- _DIRECTIONS_: For each record below, retype the text exactly and omit any image.
------ ENTRIES SUPPLIED ------
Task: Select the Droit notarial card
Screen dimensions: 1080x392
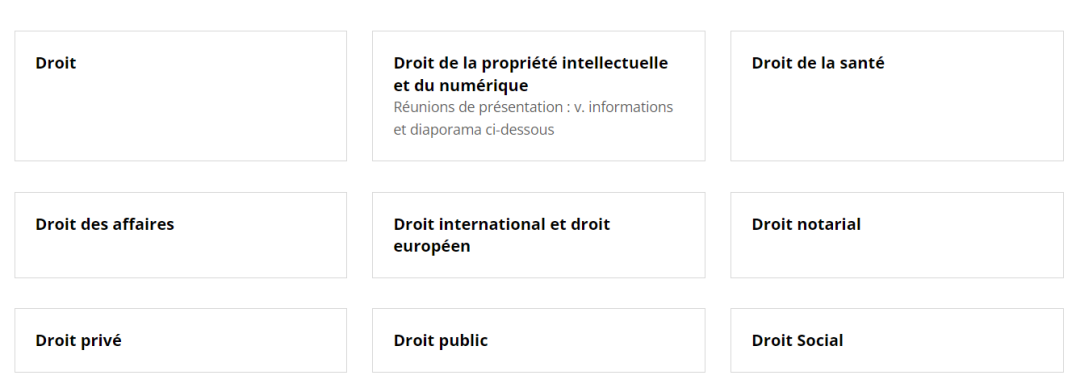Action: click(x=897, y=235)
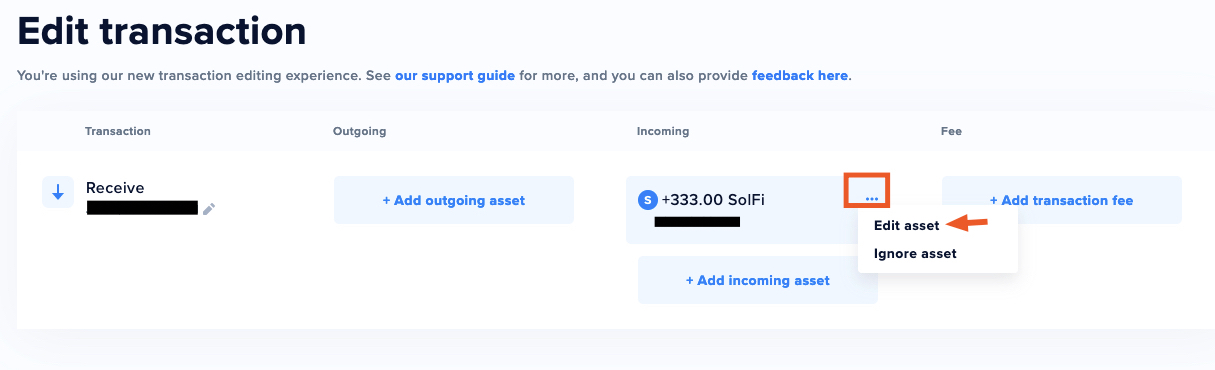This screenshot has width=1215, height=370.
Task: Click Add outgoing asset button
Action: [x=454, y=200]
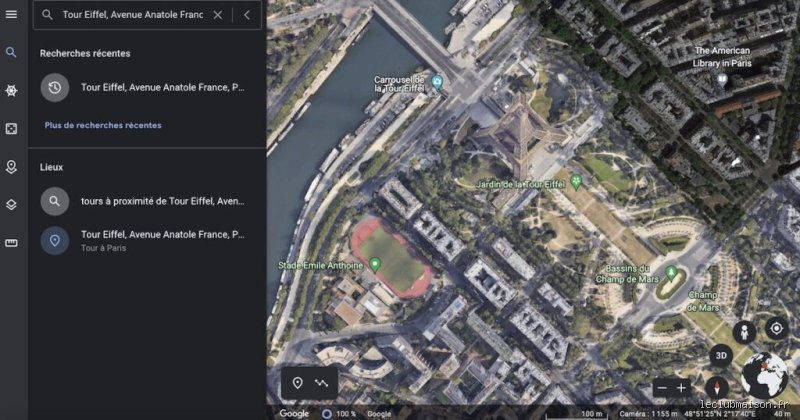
------
- _OUTPUT FOR THIS EXERCISE_:
Task: Select the Droit notarial card
Screen dimensions: 1080x392
Action: click(x=897, y=235)
This screenshot has width=1215, height=370.
Task: Click Add outgoing asset button
Action: [x=454, y=200]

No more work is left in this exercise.